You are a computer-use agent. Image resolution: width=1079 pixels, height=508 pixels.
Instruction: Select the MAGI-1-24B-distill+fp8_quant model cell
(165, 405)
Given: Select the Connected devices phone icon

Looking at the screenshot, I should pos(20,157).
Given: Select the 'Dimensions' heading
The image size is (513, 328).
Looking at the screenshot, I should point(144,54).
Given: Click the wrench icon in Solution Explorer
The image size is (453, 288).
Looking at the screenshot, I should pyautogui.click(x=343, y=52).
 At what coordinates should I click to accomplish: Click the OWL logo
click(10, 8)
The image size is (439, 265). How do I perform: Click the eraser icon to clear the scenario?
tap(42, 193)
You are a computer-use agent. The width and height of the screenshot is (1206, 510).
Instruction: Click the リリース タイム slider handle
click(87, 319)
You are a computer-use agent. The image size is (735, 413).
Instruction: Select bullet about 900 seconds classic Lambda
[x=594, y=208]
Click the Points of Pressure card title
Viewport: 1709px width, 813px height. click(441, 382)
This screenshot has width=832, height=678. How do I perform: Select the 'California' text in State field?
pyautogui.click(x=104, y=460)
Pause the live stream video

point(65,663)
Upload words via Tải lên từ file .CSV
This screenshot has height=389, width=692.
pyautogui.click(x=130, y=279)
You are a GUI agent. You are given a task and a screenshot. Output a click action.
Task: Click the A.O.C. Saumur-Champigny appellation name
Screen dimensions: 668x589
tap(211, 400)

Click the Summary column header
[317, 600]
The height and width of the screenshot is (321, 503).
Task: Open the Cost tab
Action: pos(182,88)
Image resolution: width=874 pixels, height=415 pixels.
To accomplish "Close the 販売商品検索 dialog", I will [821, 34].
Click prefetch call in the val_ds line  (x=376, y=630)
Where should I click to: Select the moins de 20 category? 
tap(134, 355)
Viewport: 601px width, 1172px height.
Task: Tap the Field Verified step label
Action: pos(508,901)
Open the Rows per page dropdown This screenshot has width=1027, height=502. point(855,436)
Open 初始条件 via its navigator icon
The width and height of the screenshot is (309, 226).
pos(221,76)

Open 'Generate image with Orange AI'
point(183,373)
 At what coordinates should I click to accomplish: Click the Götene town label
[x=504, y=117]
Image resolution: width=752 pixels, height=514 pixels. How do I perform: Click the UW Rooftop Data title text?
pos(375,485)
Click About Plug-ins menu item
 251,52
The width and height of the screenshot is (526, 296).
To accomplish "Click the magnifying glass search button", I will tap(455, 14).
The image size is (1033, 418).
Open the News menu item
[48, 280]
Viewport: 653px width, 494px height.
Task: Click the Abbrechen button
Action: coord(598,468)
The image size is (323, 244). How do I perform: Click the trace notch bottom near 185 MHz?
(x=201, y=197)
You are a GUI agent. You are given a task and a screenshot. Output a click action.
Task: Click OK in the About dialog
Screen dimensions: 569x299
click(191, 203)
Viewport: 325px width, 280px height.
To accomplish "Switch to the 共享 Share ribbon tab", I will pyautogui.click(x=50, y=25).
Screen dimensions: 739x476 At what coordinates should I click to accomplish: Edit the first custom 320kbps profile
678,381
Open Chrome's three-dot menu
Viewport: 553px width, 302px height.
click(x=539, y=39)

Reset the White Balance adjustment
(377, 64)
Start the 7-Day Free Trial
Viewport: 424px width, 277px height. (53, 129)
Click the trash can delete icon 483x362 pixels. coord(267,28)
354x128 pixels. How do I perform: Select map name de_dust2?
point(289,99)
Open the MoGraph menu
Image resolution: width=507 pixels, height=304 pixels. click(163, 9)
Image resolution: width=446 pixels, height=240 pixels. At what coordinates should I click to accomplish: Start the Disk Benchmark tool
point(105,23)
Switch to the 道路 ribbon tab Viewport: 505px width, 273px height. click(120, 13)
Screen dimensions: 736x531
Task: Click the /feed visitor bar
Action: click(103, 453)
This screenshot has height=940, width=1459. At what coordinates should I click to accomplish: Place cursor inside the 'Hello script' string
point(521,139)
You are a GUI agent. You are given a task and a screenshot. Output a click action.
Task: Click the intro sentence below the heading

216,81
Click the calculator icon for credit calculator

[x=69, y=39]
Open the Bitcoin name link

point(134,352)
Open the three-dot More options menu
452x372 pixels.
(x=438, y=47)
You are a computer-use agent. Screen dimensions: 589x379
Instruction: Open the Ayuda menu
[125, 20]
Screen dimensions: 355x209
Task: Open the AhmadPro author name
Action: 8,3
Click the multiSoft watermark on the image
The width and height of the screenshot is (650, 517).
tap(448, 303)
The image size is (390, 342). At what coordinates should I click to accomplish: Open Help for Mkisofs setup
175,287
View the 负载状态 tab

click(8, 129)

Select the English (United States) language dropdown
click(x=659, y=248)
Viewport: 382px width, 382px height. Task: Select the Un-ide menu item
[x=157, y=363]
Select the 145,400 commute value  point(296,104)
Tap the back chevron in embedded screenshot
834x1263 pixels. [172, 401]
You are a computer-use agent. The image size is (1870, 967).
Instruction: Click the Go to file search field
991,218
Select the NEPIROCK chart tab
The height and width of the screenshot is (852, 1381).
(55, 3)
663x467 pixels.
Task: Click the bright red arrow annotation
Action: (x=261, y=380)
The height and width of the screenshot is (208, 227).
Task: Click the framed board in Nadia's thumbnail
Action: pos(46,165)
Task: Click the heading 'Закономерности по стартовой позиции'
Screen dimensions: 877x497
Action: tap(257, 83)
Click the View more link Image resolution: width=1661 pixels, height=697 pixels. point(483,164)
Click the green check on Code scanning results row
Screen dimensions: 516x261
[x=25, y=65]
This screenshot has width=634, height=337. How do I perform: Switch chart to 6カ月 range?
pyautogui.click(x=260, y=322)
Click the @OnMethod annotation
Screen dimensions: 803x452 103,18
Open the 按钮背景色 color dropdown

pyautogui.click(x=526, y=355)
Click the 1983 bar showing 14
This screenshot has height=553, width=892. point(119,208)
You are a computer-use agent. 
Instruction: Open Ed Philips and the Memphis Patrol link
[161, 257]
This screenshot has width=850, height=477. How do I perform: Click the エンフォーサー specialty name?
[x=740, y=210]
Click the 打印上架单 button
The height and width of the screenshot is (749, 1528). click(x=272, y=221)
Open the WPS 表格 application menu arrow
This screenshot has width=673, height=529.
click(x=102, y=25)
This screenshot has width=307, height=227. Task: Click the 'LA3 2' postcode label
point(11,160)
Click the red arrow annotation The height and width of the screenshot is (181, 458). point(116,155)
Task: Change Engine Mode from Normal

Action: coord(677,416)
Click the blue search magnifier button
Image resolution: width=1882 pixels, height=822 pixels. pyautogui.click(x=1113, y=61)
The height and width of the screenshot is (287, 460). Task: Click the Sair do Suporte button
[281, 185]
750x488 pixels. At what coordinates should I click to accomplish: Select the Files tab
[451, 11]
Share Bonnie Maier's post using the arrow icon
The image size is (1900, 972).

→ PROBLEM DESCRIPTION
Return, with no change at all, every line in the entries above from the line containing "Open 'Generate image with Orange AI'" through the line containing "Task: Click OK in the About dialog".

→ SOLUTION TO THIS EXERCISE
Open 'Generate image with Orange AI'
point(183,373)
 At what coordinates should I click to accomplish: Click the Götene town label
[x=504, y=117]
Image resolution: width=752 pixels, height=514 pixels. How do I perform: Click the UW Rooftop Data title text?
pos(375,485)
Click About Plug-ins menu item
 251,52
The width and height of the screenshot is (526, 296).
To accomplish "Click the magnifying glass search button", I will tap(455, 14).
The image size is (1033, 418).
Open the News menu item
[48, 280]
Viewport: 653px width, 494px height.
Task: Click the Abbrechen button
Action: coord(598,468)
The image size is (323, 244). How do I perform: Click the trace notch bottom near 185 MHz?
(x=201, y=197)
You are a GUI agent. You are given a task and a screenshot. Output a click action.
Task: Click OK in the About dialog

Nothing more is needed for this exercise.